A better read than John Martin's "Myths of Renaissance Individualism," which claimed that the individualistic self is only a modern idea, Stephen Greenblatt's "Renaissance Self-Fashioning" uses literary analysis to show how six Renaissance Englishmen tried to define themselves. They navigated forces of authority and alien threats or individuals, commented on social codes, and used language to make something new of themselves. Of course, this individuality often failed in the face of strong forces of social control. Greenblatt implies that true individuality and agency may be a illusion, but we need the illusion of the self to get through the day. This interesting line of thought is buried under pretty dense literary and philosophical jargon. You should know something about Thomas More, Shakespeare, etc., before reading this one. Still, the text is clearer than in the case of John Martin's book on the same topic.
Stephen Greenblatt is a fantastic writer. I love the way he examines one item in depth, like Holbein's 'The Ambassadors' (featured on the front cover) and then pulls back to relate it outwards, linking elements to More's life and work. This is a fascinating look at how 16th century writers (More, Tyndale, Wyatt, Spenser, Marlowe and Shakespeare) fashioned their identities in relation to the society around them. I found some of the early chapters were quite heavy to start with, but once I got into them this was a very engaging read. Greenblatt plays with ideas, making connections that I would never have thought of, and does a great job of linking literature with the historical context. I would love to be able to write like this.
I can see how and why this book was a huge influence on historians. The ways in which entire world views and major aspects of western English speaking culture have their seeds in how few men responded to their circumstances is remarkable. As was the way they were at time completely at odds with one another. The idea of fashioning a self is still popular but perhaps not because of the plumbing of an inner life it might involve. Mores the pity. For anyone willing to read this, I'd also recommend, especially if you are a writer or actor or filmmaker, Ted Hughes' "Shakespeare and The Goddess of Complete Being".
A dense read, best tackled (and I dare say, best enjoyed) with forward knowledge of the texts mentioned within, notably (but not limited to): More's Utopia, Spenser's Faerie Queene, Marlowe's Tamburlaine and Shakespeare's Othello.
Certainly more Literary Criticism than historiography (although as ever, the two do mix), with rewarding insights and references to 16th century British society and politics littered throughout.
Would recommend as a text for a better understanding of Shakespeare, unsure as a guide to Tudor England.
This is a very good book about Renaissance politics and influence. Greenblatt is an excellent writer whose language and theories are well exposed in a simple manner. His New Historicist approach is a fresh breeze in Renaissance literary criticism. I mostly loved the parts where he discusses Shakespeare and Marlowe.If you are into Elizabethan theatre and politics, then it is a must-read.
I really can't see why this was such a great hit in the late 80s-early 90s.
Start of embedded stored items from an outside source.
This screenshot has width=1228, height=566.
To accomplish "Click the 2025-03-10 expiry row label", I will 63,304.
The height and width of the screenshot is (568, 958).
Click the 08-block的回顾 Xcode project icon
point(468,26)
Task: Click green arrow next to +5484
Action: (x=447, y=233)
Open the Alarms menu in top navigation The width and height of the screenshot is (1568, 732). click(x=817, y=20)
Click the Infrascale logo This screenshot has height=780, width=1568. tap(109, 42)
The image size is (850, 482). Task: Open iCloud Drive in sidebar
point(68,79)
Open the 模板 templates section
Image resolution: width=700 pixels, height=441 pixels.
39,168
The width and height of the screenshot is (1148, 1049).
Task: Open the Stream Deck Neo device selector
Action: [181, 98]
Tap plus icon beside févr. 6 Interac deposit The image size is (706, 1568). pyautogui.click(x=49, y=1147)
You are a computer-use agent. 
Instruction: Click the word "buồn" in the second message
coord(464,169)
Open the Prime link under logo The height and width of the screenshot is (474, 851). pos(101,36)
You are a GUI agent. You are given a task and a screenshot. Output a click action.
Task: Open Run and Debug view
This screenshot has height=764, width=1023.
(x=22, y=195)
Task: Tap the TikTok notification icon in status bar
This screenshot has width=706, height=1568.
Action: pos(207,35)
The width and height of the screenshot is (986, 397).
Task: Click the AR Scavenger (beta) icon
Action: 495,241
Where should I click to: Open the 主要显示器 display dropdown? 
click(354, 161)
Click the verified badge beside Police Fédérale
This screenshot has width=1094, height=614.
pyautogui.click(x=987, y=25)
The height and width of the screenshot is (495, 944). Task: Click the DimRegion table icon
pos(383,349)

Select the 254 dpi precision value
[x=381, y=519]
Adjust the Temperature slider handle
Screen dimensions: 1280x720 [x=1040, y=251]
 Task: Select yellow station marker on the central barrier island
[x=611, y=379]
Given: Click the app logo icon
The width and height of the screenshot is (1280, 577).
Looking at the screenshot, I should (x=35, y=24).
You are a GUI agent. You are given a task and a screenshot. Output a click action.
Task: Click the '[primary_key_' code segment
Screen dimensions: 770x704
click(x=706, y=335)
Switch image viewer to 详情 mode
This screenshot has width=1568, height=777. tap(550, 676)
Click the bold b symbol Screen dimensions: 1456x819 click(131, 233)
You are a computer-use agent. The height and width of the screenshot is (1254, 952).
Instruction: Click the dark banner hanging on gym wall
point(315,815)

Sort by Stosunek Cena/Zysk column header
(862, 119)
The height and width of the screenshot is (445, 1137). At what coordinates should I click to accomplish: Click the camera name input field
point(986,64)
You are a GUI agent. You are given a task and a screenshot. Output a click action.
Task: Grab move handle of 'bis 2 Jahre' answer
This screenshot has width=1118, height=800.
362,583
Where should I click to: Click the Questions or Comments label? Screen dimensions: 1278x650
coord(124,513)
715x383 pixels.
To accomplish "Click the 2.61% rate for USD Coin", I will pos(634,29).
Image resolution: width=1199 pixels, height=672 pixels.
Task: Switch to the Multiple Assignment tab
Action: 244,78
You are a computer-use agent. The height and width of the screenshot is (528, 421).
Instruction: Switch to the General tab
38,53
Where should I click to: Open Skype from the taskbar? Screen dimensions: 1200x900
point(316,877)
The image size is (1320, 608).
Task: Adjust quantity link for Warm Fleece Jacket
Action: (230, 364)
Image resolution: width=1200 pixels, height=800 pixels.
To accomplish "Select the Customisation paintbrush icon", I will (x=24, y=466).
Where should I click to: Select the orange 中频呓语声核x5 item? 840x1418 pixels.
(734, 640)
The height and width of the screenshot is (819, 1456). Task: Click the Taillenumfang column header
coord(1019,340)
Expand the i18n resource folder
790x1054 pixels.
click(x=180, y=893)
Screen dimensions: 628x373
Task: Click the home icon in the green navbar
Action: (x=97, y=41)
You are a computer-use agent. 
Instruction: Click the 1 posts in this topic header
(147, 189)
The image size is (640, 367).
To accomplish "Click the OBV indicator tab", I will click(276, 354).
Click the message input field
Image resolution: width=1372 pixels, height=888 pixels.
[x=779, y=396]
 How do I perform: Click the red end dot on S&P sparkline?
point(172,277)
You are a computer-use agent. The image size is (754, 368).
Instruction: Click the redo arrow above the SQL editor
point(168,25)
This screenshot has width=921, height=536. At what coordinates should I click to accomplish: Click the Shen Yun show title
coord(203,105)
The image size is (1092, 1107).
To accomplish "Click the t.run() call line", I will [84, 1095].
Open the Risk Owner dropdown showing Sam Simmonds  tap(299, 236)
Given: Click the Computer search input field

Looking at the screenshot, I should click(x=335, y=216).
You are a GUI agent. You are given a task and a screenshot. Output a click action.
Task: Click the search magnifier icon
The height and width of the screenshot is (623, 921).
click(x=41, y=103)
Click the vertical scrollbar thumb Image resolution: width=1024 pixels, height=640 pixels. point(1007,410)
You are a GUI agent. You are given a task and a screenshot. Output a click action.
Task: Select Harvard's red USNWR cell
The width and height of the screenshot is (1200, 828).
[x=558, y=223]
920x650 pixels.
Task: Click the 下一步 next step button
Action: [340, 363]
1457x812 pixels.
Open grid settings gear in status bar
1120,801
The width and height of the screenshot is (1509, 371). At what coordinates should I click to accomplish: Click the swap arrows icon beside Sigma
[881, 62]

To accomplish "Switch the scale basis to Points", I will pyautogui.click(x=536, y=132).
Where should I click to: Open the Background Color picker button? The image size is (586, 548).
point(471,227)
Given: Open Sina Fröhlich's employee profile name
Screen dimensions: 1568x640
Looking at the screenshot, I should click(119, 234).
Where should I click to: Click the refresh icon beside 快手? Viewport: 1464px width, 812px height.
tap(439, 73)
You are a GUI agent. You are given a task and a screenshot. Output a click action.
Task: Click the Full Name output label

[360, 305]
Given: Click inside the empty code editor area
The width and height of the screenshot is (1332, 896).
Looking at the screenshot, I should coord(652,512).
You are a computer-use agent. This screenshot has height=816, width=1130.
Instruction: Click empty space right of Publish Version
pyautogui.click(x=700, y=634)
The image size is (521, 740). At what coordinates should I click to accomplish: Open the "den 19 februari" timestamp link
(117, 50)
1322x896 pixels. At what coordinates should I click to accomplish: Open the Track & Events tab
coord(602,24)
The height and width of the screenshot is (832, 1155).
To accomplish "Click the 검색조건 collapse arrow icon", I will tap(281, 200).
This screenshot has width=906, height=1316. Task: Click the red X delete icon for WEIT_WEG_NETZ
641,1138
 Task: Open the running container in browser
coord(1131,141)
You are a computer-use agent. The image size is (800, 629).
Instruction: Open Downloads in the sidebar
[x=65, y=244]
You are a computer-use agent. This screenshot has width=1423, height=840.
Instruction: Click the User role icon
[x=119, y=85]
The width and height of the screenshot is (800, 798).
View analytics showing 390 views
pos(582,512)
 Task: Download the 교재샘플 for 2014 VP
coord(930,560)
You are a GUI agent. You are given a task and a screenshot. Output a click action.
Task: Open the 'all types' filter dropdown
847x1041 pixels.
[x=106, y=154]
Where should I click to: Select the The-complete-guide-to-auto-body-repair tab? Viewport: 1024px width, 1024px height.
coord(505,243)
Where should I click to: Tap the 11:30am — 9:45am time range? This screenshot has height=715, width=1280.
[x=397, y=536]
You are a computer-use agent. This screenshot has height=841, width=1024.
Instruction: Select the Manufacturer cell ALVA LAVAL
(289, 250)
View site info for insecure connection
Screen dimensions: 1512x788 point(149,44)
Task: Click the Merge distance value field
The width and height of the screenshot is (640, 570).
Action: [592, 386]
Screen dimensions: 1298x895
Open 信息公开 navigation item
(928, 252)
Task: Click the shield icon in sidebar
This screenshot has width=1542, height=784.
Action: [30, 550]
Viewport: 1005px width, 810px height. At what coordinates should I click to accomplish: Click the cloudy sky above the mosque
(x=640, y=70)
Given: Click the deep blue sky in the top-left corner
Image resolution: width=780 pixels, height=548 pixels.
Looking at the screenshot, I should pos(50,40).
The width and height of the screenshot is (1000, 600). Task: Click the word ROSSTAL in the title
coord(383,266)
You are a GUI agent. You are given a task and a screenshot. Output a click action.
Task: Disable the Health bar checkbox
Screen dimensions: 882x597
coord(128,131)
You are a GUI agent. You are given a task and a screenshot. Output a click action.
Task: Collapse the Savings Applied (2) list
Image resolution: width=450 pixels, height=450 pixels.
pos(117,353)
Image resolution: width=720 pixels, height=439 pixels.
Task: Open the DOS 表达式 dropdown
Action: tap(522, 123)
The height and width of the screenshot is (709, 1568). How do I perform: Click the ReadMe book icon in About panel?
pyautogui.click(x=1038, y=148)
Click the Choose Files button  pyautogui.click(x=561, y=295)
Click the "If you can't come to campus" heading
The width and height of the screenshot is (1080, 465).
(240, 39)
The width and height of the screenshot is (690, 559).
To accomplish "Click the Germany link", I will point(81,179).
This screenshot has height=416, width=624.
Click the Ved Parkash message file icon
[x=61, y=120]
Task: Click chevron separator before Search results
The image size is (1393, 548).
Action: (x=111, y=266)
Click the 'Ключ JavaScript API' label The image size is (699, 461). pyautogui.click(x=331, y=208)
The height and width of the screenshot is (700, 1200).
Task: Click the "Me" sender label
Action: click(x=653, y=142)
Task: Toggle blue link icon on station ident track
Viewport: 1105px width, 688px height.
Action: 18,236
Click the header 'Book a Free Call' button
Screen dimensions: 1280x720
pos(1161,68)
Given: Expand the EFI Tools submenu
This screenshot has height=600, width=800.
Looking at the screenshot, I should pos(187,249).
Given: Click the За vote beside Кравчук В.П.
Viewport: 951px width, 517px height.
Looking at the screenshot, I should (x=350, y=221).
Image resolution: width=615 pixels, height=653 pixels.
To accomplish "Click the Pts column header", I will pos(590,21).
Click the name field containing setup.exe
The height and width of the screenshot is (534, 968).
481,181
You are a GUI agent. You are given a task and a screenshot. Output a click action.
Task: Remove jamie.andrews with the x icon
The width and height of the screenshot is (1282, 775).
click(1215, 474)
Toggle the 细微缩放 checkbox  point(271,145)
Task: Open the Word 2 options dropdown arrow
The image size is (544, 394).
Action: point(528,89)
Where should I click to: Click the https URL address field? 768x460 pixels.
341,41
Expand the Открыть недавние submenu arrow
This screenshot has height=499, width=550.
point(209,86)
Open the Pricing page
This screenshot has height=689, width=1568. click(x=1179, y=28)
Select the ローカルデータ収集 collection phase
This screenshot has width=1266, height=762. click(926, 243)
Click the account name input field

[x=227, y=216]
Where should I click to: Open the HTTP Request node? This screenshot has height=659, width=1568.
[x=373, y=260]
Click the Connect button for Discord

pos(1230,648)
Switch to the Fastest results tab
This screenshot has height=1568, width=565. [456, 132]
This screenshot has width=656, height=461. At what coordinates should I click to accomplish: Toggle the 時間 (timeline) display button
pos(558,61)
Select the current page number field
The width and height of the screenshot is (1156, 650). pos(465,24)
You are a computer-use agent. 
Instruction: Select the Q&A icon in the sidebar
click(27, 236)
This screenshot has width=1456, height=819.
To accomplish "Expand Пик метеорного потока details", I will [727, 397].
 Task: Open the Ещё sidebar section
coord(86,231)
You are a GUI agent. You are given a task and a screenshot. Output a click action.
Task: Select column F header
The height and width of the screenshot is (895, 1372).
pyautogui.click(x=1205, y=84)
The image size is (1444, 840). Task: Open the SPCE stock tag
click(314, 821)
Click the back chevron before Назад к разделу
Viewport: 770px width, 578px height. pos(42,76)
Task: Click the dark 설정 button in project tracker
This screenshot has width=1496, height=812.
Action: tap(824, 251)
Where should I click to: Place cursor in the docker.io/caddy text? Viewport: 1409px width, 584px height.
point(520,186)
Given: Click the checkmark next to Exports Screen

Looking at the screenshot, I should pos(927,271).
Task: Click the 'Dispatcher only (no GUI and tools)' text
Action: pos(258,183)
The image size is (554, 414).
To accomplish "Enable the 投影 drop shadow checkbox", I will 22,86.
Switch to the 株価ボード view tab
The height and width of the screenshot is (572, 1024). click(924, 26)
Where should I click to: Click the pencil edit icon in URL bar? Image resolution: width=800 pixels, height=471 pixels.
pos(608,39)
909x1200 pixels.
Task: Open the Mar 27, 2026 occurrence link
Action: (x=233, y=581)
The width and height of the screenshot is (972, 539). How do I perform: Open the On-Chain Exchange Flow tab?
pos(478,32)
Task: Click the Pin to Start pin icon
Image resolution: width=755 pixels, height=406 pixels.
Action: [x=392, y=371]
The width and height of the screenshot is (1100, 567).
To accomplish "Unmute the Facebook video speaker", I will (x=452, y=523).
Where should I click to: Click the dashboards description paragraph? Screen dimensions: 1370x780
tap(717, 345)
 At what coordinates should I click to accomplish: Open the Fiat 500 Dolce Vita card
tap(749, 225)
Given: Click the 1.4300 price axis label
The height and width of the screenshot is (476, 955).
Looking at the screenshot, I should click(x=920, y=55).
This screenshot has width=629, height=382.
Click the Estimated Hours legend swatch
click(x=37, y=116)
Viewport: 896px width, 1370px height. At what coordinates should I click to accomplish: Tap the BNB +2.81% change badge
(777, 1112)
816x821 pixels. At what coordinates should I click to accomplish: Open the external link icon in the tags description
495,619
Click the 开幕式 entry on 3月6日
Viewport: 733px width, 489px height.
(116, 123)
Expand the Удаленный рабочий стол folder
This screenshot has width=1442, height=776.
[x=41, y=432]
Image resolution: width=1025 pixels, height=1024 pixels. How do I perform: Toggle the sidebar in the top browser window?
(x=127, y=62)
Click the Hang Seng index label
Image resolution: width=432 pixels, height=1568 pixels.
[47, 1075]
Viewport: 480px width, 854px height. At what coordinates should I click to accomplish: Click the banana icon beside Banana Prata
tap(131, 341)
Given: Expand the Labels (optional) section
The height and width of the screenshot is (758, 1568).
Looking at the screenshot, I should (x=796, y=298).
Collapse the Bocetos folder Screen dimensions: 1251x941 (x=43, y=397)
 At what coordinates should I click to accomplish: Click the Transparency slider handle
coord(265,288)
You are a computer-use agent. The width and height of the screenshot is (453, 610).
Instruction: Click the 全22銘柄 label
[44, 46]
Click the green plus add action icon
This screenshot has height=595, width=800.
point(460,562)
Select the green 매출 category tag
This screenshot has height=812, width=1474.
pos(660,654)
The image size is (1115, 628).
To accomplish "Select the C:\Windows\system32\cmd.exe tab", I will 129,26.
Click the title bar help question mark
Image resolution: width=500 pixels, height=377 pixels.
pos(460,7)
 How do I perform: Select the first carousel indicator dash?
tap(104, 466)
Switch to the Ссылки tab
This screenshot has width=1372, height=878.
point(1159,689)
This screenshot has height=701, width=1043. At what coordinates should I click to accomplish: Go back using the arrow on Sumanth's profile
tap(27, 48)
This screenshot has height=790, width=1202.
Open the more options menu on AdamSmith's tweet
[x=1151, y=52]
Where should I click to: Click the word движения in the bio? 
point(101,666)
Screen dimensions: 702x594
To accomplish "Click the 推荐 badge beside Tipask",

It is quite interesting in places, but not throughout, and often the author reads way too much in certain instances. Not nearly as good as something like Carnival and Theatre by Michael Bristol or Monsters of the Deep by David Margolies
Not a work for the feint of heart or as an introduction to Renaissance literature. Intriguing insights and assumptions, and for historians provides a new way of approaching/utilizing literature in our work.
Stephen Greenblatt must have been one of the richest academics to ever breathe and still, he wouldn't have been paid enough for this excellent piece (is he still alive, btw?)